Sometimes we brush more off the table than we leave on it...

Tue, 09/12/2017 - 2:03am


What you say is true, the part that so many seem to leave unsaid is the environment/culture/government programs then and now.
The time you talk about was the early stages of government programs, such as urban renewal, War on Poverty, the shifting from individual control to government responsibility through program spending.
In the 60s and 70s there was more an expectation by parents, schools/teachers, communities, and even government that there was for the student with responsibilities for their learning. Today and for at least a generation the emphasis has moved to the system, to spending, to the schools/teachers, epitomized by the talking and system/program focus on scoring instead of learning. Probably the best example of the change outside of school culture is the shift of support of teachers to one of challenging individually and collectively. As a disheartening example, is the school event where a student disrupts the class and is disciplined by the teacher, followed by that child's parent going to the Principle to get the punishment removed by belittling the teacher, and the school administration succumbs to such verbal assaults by apologizing and removing the discipline.

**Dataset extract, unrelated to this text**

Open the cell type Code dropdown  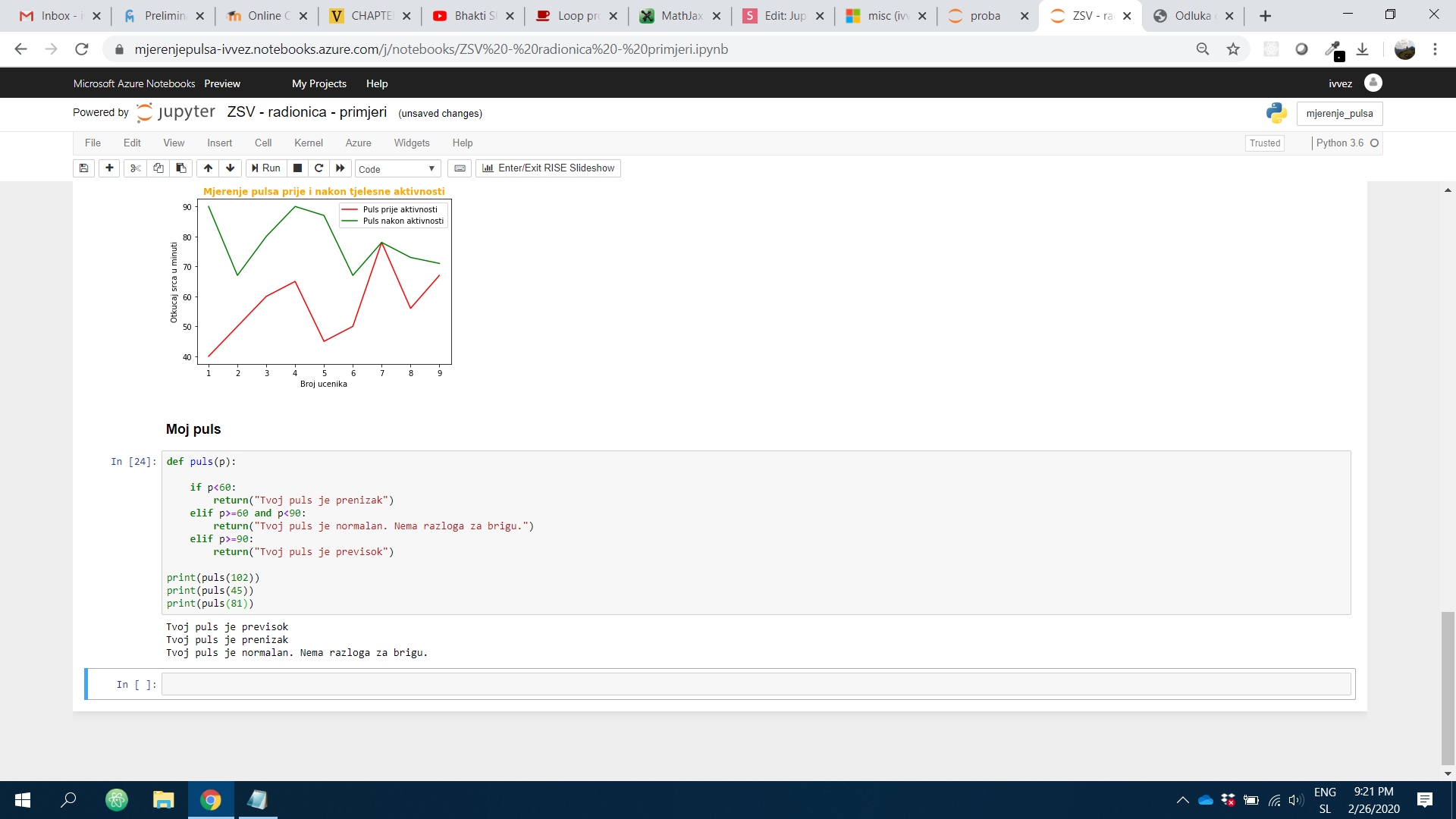(x=397, y=169)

It is more what was outside the classroom leading up to the 70s that had as great and impact on learning success as what was going on inside the classroom.

Tami Carlone
Wed, 11/01/2017 - 3:38pm

Chris - you nailed it. Also, what this article leaves out, is the plan for Snyder and the powers that be to data mine and track our children using big data and slotting them into jobs/ tracks by middle school. Never mind that the data systems are already being hacked, students and schools threatened, kids in middle school usually have no real idea what their gifts, passions, and career interest are, and that we are a free America. We can do the good things you want to do without these un-American systems. Please also keep in mind, we are not a socialist nation and we do not want our tax dollars used in ways that have nothing to do with what our government is set up for.

Brian Casterline
Tue, 09/12/2017 - 9:40am

Skilled Trades seem like a great option. The President has also recently discussed this. The difficulty is that it is a good option for some other person's children. Do you think the President suggested it for any of his children who each attended an exclusive private university instead of the local junior college. I think many upper middle class politicians who laud this choice would be embarrassed at a cocktail party if their Meghan or Dylan were to become a welder or mechanic.

Robert Smith
Wed, 09/13/2017 - 6:01am

The jobs may be there but the pay isn't.

Wed, 09/13/2017 - 4:16pm


Maybe the pay is related to the knowledge and skills and responsibilities the employee uses.
What do you consider a good paying job and what knowledge and skills do you believe an employee should have to earn such a pay?